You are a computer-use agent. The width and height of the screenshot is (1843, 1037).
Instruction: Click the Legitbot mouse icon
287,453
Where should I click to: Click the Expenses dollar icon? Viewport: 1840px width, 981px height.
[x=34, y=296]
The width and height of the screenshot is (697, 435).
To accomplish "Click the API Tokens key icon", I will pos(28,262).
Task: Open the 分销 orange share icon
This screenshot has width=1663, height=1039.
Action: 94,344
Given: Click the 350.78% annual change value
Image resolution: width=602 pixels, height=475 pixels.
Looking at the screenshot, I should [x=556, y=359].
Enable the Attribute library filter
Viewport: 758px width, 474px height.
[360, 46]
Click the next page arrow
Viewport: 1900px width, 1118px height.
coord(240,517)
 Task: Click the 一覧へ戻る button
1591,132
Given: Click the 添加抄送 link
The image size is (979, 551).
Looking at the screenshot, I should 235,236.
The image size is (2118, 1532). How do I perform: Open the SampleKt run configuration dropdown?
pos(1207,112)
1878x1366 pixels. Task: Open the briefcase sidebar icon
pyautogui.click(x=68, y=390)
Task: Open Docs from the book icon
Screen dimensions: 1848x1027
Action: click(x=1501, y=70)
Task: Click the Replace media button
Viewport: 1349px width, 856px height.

-----

- Task to complete -
Retype each record above so that every word stays exactly the same.

- Reply to the task -
You are a computer-use agent. The width and height of the screenshot is (1843, 1037).
Instruction: Click the Legitbot mouse icon
287,453
Where should I click to: Click the Expenses dollar icon? Viewport: 1840px width, 981px height.
[x=34, y=296]
The width and height of the screenshot is (697, 435).
To accomplish "Click the API Tokens key icon", I will pos(28,262).
Task: Open the 分销 orange share icon
This screenshot has width=1663, height=1039.
Action: 94,344
Given: Click the 350.78% annual change value
Image resolution: width=602 pixels, height=475 pixels.
Looking at the screenshot, I should [x=556, y=359].
Enable the Attribute library filter
Viewport: 758px width, 474px height.
[360, 46]
Click the next page arrow
Viewport: 1900px width, 1118px height.
coord(240,517)
 Task: Click the 一覧へ戻る button
1591,132
Given: Click the 添加抄送 link
The image size is (979, 551).
Looking at the screenshot, I should 235,236.
The image size is (2118, 1532). How do I perform: Open the SampleKt run configuration dropdown?
pos(1207,112)
1878x1366 pixels. Task: Open the briefcase sidebar icon
pyautogui.click(x=68, y=390)
Task: Open Docs from the book icon
Screen dimensions: 1848x1027
Action: click(x=1501, y=70)
Task: Click the Replace media button
Viewport: 1349px width, 856px height.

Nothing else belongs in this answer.